“I think you imagined that,” said Tom; “the wind was blowing the bushes, though maybe at that⸺ Listen!

They both paused, speechless. There was the sound of footsteps approaching the door.

CHAPTER XXIV—Alias Spiff

Tom and Brent stared at each other. The footfalls approached nearer and nearer, sounding clear upon the brittle underbrush which obscured the beaten track to the door; clear as footsteps on a pavement, as the driving wind which rattled the door and window, bore the sound to the cabin.

Just as the sound ceased, Brent drawled in his usual half-interested manner, “Come in, the place is yours.”

Tom, however, jumped to his feet, fully prepared, watching the door keenly, intently. His attitude said that he was ready and not to be taken unawares.

The door opened and a small boy in a heavy collared gray sweater entered. He was a redheaded boy with the usual accompaniment of freckles and he had a black smear at one end of his mouth. He might have been fourteen, certainly not older than that.
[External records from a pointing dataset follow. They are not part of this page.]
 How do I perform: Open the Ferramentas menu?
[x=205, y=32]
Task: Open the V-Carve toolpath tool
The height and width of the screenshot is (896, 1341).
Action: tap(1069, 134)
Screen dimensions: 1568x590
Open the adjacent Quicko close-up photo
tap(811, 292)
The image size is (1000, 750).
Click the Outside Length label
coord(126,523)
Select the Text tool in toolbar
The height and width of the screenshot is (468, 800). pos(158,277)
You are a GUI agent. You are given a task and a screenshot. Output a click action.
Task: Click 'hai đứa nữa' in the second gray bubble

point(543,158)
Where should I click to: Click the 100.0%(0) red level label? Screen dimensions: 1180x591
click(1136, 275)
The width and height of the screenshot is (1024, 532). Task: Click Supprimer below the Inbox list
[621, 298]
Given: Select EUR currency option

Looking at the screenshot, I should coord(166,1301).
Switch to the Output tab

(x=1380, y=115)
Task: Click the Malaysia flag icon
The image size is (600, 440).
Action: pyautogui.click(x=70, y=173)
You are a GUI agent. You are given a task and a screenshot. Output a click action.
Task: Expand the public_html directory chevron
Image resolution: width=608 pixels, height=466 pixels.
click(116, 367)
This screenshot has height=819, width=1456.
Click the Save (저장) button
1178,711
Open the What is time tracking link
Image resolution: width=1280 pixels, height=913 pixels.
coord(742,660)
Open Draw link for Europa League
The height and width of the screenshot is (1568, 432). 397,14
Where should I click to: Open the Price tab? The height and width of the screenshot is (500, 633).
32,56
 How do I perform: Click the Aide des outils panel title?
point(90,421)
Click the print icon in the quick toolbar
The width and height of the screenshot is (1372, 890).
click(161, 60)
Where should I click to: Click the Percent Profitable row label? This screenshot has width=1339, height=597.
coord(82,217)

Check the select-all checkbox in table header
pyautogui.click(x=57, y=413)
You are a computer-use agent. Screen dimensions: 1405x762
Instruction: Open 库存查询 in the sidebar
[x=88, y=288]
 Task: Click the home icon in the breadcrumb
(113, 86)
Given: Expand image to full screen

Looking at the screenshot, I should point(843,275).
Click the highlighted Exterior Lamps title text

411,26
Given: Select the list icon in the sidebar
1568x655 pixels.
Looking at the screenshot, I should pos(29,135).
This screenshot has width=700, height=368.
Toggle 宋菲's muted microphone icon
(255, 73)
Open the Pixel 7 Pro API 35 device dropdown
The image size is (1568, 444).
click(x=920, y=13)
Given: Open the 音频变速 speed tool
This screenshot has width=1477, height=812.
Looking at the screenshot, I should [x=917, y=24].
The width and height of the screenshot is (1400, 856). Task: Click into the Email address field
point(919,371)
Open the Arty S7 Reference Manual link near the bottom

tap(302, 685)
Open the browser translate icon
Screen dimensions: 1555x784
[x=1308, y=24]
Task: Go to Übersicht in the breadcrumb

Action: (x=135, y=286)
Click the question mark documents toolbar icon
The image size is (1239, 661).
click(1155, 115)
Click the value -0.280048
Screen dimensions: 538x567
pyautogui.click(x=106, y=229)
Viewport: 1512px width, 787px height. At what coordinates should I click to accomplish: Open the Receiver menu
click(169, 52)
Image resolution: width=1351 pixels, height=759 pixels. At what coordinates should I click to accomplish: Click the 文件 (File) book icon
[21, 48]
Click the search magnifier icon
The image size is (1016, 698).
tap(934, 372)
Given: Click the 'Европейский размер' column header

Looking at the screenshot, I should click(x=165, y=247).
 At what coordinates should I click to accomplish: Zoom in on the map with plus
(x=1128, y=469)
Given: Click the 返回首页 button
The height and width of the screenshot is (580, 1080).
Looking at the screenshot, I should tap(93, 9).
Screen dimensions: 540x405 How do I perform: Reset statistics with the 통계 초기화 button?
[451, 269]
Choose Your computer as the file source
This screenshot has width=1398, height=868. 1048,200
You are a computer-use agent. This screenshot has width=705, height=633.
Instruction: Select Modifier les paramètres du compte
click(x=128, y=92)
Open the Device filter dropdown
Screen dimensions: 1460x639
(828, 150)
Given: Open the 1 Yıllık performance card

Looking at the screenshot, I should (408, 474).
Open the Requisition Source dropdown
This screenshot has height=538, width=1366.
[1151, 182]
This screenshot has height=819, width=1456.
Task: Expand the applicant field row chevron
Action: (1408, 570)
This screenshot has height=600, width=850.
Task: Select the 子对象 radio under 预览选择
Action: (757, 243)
He wore khaki trousers and indeed the whole part of him that projected below the all-embracing sweater showed him to be a Scout of the Scouts. He had, what seems often to be found in company with red hair and freckles, a little round nose which somehow bespoke an impudent self-possession.

Well—I’ll—be—hanged!” Tom exploded.

“How do you do, sweater?” said Brent, eyeing him whimsically.

“I got lost,” said the boy.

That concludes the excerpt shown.